The opinion of the court was delivered by: Judge John E. Jones III
Plaintiff James Kline commenced this action against the Defendant City of Sunbury with the filing of a complaint on May 23, 2007.*fn1 Kline alleges that the City's designation of his rental property as a "nuisance" violated his Fifth and Fourteenth Amendment due process rights. Kline also asserts state-law causes of action for defamation, intentional infliction of emotional distress, and invasion of privacy. Kline seeks compensatory and punitive damages. Currently before the Court is the City's motion to dismiss pursuant to Federal Rule of Civil Procedure 12(b)(6). (Doc. 3.) For the reasons set forth below, the Court shall grant the City's motion.
In considering a motion to dismiss pursuant to Rule 12(b)(6), a court must "accept as true all of the allegations in the complaint and all reasonable inferences that can be drawn therefrom, and view them in the light most favorable to the plaintiff." Morse v. Lower Merion School Dist., 132 F.3d 902, 906 (3d Cir. 1997). The court should "not inquire whether the plaintiffs will ultimately prevail, only whether they are entitled to offer evidence to support their claims." Nami v. Fauver, 82 F.3d 63, 65 (3d Cir. 1996). A Rule 12(b)(6) motion should be granted "if it appears to a certainty that no relief could be granted under any set of facts which could be proved...[b]ut a court need not credit a complaint's bald assertions or legal conclusions when deciding a motion to dismiss." Morse, 132 F.3d at 906.
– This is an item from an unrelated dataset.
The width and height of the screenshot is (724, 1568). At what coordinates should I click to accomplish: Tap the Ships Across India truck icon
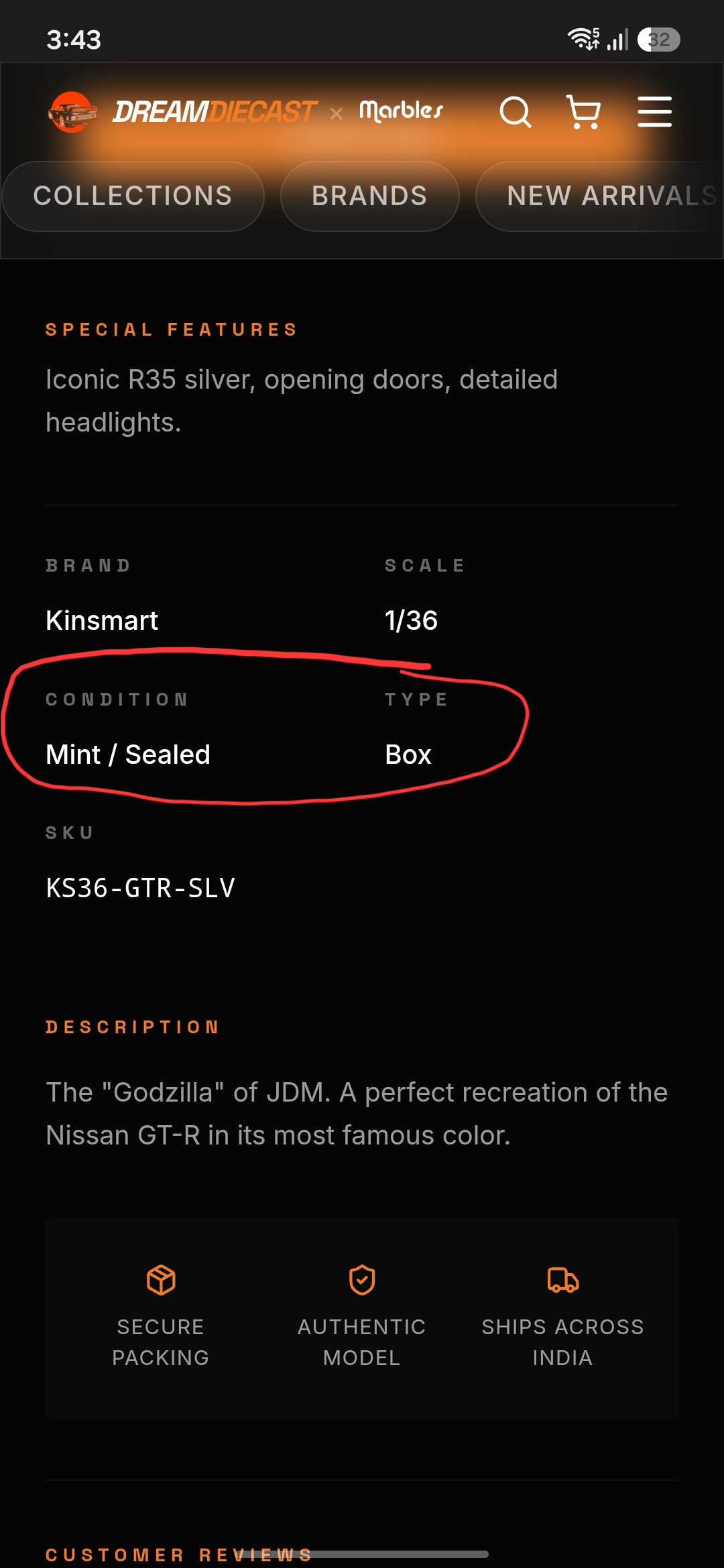point(563,1280)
The following facts are derived from Kline's complaint, the allegations of which are accepted as true for purposes of the current motion. Id. The City has also submitted several exhibits in support of its motion. (Doc. 5, Def.'s Appendix of Exhibits.) Although a motion to dismiss under Rule 12(b)(6) "shall be treated as a motion for summary judgment" if the Court considers "matters outside the pleading," any "matters incorporated by reference or integral to the claim, items subject to judicial notice, matters of public record, orders, and items appearing in the record of the case" may properly be considered by the Court without converting the motion to dismiss to one for summary judgment. Buck v. Hampton Twp. Sch. Dist., 452 F.3d 256, 260 (3d Cir. 2006). The Court may also consider an "undisputedly authentic document that a defendant attaches as an exhibit to a motion to dismiss if the plaintiff's claims are based on the document" since "[o]therwise, a plaintiff with a legally deficient claim could survive a motion to dismiss simply by failing to attach a dispositive document on which it relied." Pension Benefit Guar. Corp. v. White Consol. Indus., Inc., 998 F.2d 1192, 1196 (3d Cir. 1993). Therefore, the Court will consider those of the City's exhibits referenced below, which are public records or which are integral to and form the basis of Kline's claims.
On August 9, 2004, the City entered a resolution adopting a policy of designating a property as a "nuisance property" if the property was the subject of more than three founded complaints to the police or Code Administration Office within a twelve-month period. (Compl. ¶ 14; Resolution of August 9, 2004, Def.'s Ex. 2.) The resolution did not define the terms "nuisance" or "founded" and did not provide for proceedings to allow a property owner to challenge or defend a designation of a "nuisance property." (Compl. ¶ 16.)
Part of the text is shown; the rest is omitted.